I am trying to run a Spark Predictor using a trained Spark Linear Regression Learner, but the Spark Predictor component seems to fail every time I execute it.
This is the error that is printed from KNIME’s console: Execute failed: akka.pattern.AskTimeoutException: Ask timed out on [Actor[akka://JobServer/user/data-manager#1019598049]] after [3000 ms]. Sender[null] sent message of type “spark.jobserver.DataManagerActor$StoreData”. (RestoredThrowable)
After inspecting /var/log/spark2-job-server/spark-job-server.log, turns out there was this exception: ERROR ka.actor.OneForOneStrategy [] [akka://JobServer/user/data-manager] - /tmp/spark2-job-server/upload/knime-sparkModel7134388612124129131.tmp-2018-07-12T14_46_39.707+07_00.dat (No such file or directory) java.io.FileNotFoundException: /tmp/spark2-job-server/upload/knime-sparkModel7134388612124129131.tmp-2018-07-12T14_46_39.707+07_00.dat (No such file or directory)
If it helps, I also tried looking at /var/log/spark2-job-server//spark-job-server.log, but there were nothing inside the log file relating to the exception (the log just ends at “Linear Regression With SGD done” and “Job finished OK”
in /var/log/spark2-job-server/ are there any folders called “jobserver-~”?
If yes: They contain the actual logs for the Spark contexts (one context = one folder). Please locate the one for the context with the failed job and send it to me via private message, so I can take a look.
If not, then Spark Jobserver is not correctly set up. Have you already taken a look at the installation guide?
Yes, there is a jobserver-~ folder. What I meant to say in my previous post was that I took a look at /var/log/spark2-job-server/jobserver-~/spark-job-server.log, but nothing in the log file contains something that relates to the exception.

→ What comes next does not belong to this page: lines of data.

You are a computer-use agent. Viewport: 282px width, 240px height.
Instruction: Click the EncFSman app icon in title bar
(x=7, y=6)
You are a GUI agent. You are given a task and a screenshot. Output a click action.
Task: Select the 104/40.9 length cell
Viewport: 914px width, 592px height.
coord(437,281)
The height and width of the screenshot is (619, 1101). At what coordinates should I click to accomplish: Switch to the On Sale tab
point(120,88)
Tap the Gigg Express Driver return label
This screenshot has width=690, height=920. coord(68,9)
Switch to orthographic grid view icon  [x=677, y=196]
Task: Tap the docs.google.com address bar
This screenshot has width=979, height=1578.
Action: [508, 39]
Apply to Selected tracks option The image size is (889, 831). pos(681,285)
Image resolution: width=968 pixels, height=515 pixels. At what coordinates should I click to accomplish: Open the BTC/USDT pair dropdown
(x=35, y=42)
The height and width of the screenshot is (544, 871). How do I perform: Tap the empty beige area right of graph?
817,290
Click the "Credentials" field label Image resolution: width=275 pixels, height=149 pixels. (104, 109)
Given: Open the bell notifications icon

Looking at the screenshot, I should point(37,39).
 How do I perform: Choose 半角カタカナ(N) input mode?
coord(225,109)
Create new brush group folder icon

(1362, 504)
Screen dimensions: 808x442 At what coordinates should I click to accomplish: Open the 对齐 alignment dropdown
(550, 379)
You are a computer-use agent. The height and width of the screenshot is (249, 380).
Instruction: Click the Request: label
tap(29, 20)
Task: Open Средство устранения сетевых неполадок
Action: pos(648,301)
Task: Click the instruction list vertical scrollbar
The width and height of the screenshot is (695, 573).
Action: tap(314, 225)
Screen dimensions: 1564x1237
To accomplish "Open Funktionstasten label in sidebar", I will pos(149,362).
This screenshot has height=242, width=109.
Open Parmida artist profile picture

This time however, there are additional messages containing several “removed broadcast”.
It seems I have to send you a message first that you can reply to. Sorry for the confusion, I though this was possible.
I wasn’t quite sure what to do with this problem, but now someone else has run into a similar issue. After doing a bit of digging through the jobserver code, it would say that the directory
/tmp/spark2-job-server/upload
does not exist yet, but the directory
/tmp/spark2-job-server/
exists but belongs to the “wrong” Linux user. This would explain the FileNotFoundException with “No such file or directory”.
As per the installation guide, jobserver should run as its own Linux user, e.g. “spark-job-server”, and all the directories accessed by jobserver need to belong to that user.
I would propose to stop jobserver, then delete the /tmp/spark2-job-server/ directory, and then to start jobserver again. Afterwards run the predictor job again to see whether that fixes the issue.
Sorry for the long break as well.
I finally solved the issue by restarting the Spark jobserver, without deleting the “/tmp/spark2-job-server/” directory. This issue has happened several times, but restarting the jobserver always did the trick.